Suit claims man denied treatment, hospital disagrees

PHILADELPHIA - March 3, 2010

According to his lawyer, 56-year-old Murray became blind and brain damaged because he was denied desperately needed emergency care; care he couldn't pay for.

"He had a medical emergency, and that medical emergency was not met by medical care providers who are obligated to do so," family attorney Thomas Kline said.

According to a timeline of the incident assembled by Murray's attorney, he arrived at Underwood Memorial Hospital in New Jersey on May 2, 2008, complaining of chest pain. Some 7 and half hours later, at Christiana hospital in Delaware, he suffered cardiac arrest and though he was resuscitated, his sight and brain function were beyond saving.
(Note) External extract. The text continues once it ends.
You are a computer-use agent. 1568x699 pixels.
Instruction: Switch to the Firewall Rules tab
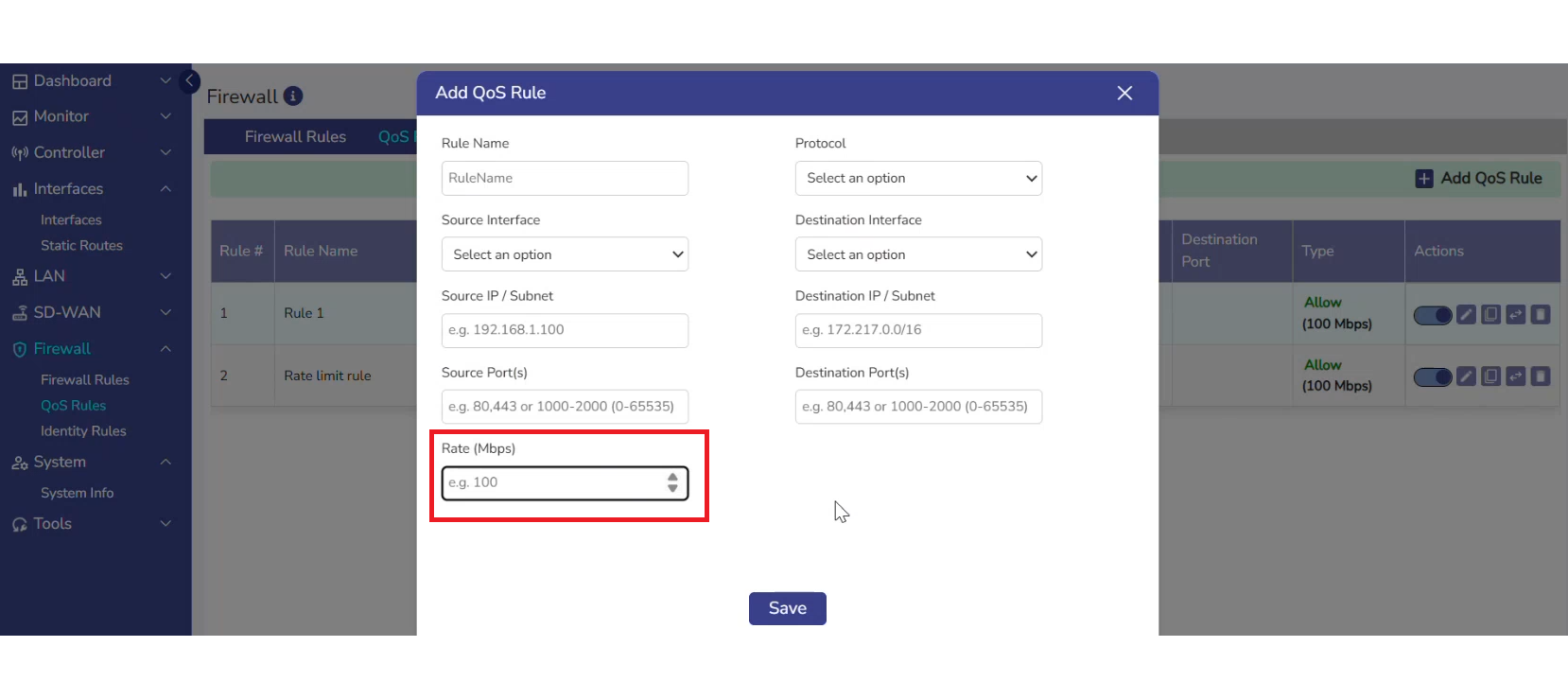tap(295, 137)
But, his lawyer says, it's what happened in between, at yet another hospital in still a third state, that made a bad situation worse.

"The Hospital at the University of Pennsylvania accepted him, said that they could and would provide the care that he needed and then they turned him away and they told him they didn't have insurance," Kline said.
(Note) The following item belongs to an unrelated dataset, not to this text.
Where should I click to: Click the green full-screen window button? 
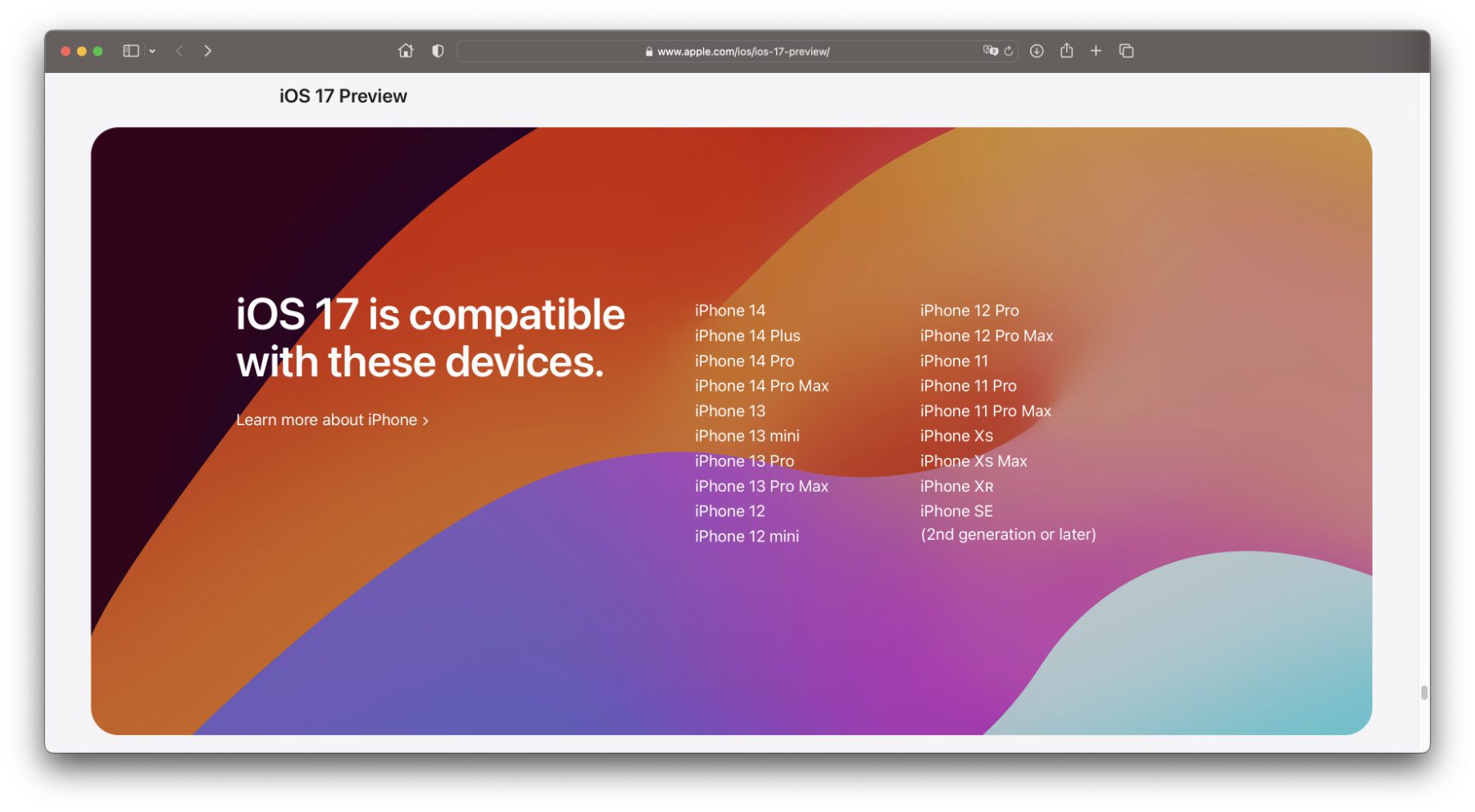pos(98,51)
As hospital documents show, Murray was assigned a bed at HUP, and received a bill. But despite that, the admitting doctor there refused to treat Murray and one nurse took the rare step of indicating why - "no medical insurance."

"There is a federal law that says a specialized hospital, like HUP, who has the capacity to treat a patient, cannot turn that patient away," Kline said.

In a statement, HUP says the allegations are "groundless, and that the hospital has criteria in place for accepting patients without regard to insurance coverage."

Mr. Murray's family, meanwhile, says those criteria didn't hold in this case.

Murray's attorney says he is seeking monetary damages for the events that forever changed his client's life. The Hospital says it "looks forward to defending it actions in this case."